WORK ORDER:
Two lines in the data below mark the range: the one with "You are a GUI agent. The screenshot is 619×2576." and the one with "[Configurar Qualidade do Áudio] (607, 2540)". Return both, along with every line between them, exactly.

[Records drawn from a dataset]
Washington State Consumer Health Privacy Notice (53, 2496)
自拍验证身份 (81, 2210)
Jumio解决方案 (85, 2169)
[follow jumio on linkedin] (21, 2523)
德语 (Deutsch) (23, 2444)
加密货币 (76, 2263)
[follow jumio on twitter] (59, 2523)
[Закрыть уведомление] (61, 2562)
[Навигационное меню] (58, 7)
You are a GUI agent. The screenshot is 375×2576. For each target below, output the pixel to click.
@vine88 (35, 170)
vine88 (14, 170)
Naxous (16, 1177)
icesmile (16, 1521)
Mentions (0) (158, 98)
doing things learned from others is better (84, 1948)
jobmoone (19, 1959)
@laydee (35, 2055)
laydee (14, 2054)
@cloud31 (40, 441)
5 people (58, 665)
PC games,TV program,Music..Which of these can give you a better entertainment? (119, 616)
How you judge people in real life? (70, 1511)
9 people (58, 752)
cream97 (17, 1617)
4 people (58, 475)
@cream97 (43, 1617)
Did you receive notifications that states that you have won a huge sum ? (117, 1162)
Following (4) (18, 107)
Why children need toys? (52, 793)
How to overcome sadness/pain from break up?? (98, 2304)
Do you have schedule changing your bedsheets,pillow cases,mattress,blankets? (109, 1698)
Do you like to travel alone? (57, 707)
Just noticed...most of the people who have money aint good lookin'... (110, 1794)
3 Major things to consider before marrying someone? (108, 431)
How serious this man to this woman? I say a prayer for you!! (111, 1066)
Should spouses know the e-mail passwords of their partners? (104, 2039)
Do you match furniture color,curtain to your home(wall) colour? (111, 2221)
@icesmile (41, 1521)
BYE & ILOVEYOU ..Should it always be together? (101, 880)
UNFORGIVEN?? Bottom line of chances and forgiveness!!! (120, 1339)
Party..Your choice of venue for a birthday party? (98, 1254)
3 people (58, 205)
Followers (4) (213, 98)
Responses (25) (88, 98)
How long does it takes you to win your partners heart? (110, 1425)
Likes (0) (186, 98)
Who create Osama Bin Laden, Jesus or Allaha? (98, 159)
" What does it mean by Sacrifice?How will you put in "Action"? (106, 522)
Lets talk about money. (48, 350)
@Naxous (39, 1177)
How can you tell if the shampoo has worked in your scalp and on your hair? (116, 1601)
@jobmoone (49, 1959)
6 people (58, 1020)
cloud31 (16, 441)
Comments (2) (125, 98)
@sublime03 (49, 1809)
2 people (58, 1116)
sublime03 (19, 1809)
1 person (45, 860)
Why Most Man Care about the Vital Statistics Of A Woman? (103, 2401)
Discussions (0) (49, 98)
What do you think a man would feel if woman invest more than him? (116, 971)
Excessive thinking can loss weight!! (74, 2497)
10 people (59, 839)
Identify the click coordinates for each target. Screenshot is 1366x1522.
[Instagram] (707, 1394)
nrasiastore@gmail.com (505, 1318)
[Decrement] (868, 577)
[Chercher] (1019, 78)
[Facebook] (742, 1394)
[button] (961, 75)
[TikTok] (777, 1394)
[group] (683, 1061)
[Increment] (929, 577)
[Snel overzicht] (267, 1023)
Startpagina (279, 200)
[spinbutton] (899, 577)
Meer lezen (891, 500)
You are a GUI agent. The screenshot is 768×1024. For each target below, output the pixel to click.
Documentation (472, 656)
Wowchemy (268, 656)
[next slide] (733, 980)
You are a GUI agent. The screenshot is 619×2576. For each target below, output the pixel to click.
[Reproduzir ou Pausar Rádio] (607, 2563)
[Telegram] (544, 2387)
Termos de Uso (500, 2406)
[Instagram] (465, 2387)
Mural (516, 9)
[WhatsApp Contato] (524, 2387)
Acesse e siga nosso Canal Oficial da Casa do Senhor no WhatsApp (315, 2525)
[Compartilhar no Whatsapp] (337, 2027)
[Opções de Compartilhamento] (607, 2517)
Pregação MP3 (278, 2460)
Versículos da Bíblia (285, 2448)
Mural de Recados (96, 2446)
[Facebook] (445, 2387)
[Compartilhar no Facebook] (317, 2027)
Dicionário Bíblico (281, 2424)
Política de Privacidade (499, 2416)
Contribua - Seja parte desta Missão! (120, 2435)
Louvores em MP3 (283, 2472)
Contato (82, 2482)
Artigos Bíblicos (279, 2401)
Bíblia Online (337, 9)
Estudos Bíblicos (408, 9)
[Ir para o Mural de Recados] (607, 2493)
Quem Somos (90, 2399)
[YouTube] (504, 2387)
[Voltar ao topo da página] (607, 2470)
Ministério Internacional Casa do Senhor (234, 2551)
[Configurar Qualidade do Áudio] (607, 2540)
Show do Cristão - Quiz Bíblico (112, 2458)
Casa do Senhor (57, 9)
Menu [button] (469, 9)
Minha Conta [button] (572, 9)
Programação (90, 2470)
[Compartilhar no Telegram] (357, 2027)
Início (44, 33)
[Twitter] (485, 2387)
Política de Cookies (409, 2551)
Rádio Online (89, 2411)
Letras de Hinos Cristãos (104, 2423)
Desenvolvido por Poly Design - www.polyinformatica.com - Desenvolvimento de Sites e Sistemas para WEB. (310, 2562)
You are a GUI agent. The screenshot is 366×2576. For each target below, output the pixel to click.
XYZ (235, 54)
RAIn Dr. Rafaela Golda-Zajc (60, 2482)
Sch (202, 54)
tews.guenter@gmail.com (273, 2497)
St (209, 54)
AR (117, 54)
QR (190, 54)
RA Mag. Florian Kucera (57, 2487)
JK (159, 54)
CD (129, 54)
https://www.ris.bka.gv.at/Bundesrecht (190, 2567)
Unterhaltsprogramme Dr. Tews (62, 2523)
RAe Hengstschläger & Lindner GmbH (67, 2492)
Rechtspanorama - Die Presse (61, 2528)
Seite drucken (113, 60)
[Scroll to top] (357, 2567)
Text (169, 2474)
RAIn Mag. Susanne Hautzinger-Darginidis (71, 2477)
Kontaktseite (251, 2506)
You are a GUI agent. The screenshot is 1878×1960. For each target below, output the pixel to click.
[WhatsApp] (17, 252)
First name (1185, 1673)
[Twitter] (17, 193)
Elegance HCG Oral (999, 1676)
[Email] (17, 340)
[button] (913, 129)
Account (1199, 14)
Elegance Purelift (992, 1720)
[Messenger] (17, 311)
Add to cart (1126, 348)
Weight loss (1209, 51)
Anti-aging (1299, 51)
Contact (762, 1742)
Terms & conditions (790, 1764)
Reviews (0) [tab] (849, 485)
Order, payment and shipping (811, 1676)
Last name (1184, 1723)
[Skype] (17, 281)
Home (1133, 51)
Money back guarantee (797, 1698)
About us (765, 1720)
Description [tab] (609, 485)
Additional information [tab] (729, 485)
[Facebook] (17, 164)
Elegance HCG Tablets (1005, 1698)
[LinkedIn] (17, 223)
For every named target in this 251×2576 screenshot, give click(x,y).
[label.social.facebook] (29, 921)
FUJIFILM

RESPONSE TO THIS EXERCISE:
You are a GUI agent. The screenshot is 619×2576. For each target below, output the pixel to click.
[Reproduzir ou Pausar Rádio] (607, 2563)
[Telegram] (544, 2387)
Termos de Uso (500, 2406)
[Instagram] (465, 2387)
Mural (516, 9)
[WhatsApp Contato] (524, 2387)
Acesse e siga nosso Canal Oficial da Casa do Senhor no WhatsApp (315, 2525)
[Compartilhar no Whatsapp] (337, 2027)
[Opções de Compartilhamento] (607, 2517)
Pregação MP3 (278, 2460)
Versículos da Bíblia (285, 2448)
Mural de Recados (96, 2446)
[Facebook] (445, 2387)
[Compartilhar no Facebook] (317, 2027)
Dicionário Bíblico (281, 2424)
Política de Privacidade (499, 2416)
Contribua - Seja parte desta Missão! (120, 2435)
Louvores em MP3 (283, 2472)
Contato (82, 2482)
Artigos Bíblicos (279, 2401)
Bíblia Online (337, 9)
Estudos Bíblicos (408, 9)
[Ir para o Mural de Recados] (607, 2493)
Quem Somos (90, 2399)
[YouTube] (504, 2387)
[Voltar ao topo da página] (607, 2470)
Ministério Internacional Casa do Senhor (234, 2551)
[Configurar Qualidade do Áudio] (607, 2540)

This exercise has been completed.